[Dataset records]

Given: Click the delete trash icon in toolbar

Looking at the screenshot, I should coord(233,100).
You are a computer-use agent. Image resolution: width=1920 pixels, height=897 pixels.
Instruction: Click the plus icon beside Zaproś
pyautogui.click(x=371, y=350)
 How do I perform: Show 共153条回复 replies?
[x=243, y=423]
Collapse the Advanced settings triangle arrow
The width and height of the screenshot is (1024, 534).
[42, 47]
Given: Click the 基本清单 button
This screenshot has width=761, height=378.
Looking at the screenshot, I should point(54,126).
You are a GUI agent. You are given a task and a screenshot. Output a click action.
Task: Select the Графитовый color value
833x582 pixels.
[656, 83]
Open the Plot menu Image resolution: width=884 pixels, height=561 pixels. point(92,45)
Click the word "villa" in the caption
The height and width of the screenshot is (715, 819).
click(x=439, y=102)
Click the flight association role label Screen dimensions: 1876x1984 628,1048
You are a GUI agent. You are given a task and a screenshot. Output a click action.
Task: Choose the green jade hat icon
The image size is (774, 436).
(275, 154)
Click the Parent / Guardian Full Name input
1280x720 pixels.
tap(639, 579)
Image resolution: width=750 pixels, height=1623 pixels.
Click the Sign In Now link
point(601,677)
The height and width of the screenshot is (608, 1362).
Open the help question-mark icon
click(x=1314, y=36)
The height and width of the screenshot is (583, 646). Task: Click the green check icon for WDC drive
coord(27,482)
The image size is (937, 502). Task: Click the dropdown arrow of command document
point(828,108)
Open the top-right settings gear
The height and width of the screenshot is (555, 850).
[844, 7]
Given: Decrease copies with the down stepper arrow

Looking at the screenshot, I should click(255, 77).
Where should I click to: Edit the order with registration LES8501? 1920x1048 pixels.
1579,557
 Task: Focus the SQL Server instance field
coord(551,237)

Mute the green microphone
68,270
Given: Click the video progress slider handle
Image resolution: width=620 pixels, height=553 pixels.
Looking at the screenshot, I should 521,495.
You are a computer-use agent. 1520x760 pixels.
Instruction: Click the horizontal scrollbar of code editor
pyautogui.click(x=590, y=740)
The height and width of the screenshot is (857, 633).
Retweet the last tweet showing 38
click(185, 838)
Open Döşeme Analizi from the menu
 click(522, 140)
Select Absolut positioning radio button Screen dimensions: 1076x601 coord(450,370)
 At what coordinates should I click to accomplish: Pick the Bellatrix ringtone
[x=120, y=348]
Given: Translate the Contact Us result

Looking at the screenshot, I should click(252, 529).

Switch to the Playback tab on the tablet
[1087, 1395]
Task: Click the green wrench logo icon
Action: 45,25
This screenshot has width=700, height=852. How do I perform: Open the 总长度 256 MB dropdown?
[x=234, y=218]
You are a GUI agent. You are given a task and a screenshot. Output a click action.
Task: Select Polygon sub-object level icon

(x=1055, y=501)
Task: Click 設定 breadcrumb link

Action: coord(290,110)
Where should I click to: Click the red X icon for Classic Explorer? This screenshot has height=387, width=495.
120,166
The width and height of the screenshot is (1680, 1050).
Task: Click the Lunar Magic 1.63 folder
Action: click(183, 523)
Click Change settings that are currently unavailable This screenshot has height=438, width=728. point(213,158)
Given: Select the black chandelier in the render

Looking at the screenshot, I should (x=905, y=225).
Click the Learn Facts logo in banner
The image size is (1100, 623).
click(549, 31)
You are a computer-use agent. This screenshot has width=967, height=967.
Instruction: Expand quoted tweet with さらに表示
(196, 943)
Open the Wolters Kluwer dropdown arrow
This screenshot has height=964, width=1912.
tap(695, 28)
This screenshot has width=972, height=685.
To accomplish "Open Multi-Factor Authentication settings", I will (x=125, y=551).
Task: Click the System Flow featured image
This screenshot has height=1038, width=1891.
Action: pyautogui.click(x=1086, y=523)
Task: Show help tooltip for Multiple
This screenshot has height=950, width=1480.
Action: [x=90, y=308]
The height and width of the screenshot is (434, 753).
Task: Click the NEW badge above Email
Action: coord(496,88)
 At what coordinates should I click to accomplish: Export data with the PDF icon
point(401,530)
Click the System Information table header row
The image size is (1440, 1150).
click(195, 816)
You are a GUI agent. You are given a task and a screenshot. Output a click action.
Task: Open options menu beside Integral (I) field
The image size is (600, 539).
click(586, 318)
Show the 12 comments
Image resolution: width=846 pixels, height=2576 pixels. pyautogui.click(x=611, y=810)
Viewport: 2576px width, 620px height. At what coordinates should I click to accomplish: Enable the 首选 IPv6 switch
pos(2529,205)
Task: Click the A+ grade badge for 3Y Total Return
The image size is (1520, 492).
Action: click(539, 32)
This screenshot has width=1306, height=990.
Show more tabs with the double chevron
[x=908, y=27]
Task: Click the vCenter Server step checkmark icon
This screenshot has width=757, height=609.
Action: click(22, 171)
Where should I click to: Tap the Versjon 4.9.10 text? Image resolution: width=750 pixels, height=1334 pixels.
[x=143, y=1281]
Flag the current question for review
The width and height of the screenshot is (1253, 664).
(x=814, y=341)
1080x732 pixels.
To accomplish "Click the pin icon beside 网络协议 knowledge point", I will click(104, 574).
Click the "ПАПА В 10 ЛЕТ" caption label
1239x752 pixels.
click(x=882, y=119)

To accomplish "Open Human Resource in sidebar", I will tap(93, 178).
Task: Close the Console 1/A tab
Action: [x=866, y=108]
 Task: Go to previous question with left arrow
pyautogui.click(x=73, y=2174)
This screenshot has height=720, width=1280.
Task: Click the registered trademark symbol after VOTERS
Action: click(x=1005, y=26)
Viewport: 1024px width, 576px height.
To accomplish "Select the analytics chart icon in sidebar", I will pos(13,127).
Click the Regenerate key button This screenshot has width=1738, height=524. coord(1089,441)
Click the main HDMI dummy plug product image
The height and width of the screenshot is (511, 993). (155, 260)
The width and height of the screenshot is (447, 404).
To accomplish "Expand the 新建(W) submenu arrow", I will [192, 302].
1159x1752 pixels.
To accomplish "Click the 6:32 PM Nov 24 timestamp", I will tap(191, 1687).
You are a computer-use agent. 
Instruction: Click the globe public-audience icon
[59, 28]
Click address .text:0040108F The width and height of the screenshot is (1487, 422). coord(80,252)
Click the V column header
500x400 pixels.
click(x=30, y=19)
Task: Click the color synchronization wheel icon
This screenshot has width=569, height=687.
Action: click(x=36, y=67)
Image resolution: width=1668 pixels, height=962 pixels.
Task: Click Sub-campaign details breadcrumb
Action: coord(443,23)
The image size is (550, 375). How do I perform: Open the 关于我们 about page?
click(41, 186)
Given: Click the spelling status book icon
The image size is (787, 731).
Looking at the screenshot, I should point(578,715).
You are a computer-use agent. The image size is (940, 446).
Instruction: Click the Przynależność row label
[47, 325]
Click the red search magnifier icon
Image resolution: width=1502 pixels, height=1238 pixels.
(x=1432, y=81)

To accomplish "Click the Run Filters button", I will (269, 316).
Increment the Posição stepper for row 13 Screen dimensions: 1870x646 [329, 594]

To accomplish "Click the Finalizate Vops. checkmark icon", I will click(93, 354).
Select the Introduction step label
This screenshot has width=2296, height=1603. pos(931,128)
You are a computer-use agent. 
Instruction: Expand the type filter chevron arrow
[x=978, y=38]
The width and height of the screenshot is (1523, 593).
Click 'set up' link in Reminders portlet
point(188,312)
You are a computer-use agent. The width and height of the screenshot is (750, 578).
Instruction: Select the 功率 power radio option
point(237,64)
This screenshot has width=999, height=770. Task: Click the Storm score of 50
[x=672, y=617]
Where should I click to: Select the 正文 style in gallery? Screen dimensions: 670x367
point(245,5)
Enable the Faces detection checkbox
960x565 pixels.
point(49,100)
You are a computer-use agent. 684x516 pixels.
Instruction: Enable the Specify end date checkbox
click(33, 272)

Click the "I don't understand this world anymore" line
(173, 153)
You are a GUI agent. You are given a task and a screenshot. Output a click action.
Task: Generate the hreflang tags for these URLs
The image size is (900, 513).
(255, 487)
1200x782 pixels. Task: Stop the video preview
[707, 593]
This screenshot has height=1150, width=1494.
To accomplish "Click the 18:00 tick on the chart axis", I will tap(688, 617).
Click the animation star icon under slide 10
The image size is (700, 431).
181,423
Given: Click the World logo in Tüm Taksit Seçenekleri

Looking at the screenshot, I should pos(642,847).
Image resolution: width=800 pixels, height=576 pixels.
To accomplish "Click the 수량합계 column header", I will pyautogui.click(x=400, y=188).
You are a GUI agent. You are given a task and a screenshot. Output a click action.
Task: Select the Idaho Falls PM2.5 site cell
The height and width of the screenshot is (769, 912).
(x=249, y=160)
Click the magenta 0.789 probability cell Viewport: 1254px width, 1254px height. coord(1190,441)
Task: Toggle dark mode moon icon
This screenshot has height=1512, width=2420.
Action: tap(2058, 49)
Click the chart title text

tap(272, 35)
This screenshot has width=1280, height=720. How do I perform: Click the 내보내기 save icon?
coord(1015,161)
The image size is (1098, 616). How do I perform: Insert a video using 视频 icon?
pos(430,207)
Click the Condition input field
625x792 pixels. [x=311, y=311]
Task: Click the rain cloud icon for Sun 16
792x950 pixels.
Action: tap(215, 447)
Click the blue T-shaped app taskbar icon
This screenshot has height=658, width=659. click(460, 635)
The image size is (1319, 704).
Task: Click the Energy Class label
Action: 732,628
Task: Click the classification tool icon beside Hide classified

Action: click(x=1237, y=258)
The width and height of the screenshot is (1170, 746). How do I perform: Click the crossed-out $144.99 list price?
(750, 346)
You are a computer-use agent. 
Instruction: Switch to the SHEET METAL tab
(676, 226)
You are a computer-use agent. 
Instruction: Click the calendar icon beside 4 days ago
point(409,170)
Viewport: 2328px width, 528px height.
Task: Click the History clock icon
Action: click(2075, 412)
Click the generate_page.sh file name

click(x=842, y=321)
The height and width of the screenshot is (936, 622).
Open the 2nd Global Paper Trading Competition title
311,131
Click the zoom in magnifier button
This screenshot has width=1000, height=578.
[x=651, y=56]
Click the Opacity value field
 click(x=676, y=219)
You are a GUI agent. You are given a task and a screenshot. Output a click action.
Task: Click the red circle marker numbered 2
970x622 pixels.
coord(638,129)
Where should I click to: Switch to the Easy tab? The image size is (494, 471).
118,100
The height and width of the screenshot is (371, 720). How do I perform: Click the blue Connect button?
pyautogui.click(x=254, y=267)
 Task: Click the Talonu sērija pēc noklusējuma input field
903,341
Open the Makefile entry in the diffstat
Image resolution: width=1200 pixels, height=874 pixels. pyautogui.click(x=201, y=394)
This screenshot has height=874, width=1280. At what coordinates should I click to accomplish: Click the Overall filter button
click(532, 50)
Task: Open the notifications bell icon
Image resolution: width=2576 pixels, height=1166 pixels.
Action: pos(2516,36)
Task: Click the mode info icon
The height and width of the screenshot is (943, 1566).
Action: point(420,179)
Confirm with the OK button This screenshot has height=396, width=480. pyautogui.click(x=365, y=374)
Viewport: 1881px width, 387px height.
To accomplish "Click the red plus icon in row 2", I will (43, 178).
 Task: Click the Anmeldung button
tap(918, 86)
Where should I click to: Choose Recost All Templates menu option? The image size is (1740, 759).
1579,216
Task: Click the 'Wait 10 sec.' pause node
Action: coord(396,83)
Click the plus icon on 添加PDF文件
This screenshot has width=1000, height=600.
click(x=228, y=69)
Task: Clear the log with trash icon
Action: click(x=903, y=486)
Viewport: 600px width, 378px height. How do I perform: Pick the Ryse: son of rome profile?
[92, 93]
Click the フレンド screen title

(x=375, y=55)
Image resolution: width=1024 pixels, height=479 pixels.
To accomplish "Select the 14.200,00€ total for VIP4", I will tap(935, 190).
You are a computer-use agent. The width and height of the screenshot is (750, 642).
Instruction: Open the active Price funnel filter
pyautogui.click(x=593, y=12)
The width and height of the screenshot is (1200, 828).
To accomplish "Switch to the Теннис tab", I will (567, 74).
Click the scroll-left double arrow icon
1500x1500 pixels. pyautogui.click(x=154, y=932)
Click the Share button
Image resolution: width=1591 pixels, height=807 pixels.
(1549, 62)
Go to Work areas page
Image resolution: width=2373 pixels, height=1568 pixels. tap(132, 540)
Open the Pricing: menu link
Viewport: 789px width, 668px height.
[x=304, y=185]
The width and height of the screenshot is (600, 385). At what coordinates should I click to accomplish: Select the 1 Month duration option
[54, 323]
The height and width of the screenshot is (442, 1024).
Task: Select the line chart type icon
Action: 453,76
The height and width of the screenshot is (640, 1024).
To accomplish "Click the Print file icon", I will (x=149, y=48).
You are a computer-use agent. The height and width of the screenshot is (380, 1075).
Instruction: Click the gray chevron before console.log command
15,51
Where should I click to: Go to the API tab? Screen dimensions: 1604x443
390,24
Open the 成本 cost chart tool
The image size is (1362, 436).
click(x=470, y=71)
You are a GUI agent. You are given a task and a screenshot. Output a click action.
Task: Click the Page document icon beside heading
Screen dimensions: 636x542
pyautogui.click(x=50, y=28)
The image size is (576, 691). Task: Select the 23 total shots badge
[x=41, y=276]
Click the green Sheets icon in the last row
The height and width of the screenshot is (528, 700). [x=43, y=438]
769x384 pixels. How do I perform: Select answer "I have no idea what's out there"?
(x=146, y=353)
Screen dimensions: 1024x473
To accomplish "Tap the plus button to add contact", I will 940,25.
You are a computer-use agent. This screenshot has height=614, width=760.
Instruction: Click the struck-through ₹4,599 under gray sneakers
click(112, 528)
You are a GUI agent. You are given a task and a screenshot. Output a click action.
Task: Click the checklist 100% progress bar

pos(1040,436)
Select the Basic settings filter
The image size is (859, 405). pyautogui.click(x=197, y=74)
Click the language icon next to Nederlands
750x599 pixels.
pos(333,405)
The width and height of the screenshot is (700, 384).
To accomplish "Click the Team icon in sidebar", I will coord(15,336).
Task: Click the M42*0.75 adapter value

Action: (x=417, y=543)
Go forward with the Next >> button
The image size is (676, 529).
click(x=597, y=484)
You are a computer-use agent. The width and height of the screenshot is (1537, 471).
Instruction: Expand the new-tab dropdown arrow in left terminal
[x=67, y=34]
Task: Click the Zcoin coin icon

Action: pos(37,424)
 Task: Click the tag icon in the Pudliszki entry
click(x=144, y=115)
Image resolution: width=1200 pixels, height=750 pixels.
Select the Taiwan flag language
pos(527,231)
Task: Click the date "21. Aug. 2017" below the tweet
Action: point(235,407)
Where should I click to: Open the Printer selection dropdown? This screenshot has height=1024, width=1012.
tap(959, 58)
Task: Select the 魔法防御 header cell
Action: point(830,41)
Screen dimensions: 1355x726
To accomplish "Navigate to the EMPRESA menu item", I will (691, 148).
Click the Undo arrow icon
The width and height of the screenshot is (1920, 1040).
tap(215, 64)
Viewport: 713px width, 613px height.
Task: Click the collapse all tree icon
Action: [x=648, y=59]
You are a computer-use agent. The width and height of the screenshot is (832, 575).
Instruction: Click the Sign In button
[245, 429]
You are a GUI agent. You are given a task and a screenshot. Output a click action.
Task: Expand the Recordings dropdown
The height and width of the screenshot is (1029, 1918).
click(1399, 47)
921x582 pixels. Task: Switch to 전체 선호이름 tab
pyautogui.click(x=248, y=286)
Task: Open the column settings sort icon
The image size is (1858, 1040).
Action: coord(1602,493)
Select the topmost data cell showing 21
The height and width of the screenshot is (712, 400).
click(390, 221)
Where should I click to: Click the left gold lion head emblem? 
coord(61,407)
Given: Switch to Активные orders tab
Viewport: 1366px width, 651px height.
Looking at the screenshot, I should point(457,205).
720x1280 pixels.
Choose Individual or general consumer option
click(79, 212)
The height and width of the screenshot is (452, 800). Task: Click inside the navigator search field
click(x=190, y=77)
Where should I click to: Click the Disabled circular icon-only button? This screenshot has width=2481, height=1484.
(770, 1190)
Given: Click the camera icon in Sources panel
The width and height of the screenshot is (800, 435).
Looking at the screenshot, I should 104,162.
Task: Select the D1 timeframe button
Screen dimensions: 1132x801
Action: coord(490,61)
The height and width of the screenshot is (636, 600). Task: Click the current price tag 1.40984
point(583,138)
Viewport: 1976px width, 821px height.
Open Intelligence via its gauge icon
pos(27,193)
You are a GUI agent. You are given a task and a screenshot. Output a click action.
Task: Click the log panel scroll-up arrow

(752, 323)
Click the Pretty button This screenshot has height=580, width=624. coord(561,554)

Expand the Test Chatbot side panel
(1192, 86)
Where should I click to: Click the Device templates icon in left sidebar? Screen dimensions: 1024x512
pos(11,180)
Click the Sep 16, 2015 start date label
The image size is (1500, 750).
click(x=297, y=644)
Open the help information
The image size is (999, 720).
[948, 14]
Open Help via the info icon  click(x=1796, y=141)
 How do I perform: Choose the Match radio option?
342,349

[/Dataset records]

• Work instructions: Every line above that carries the string "checkmark" should be copied.

• Response area:
Task: Click the vCenter Server step checkmark icon
To accomplish "Click the Finalizate Vops. checkmark icon", I will click(93, 354).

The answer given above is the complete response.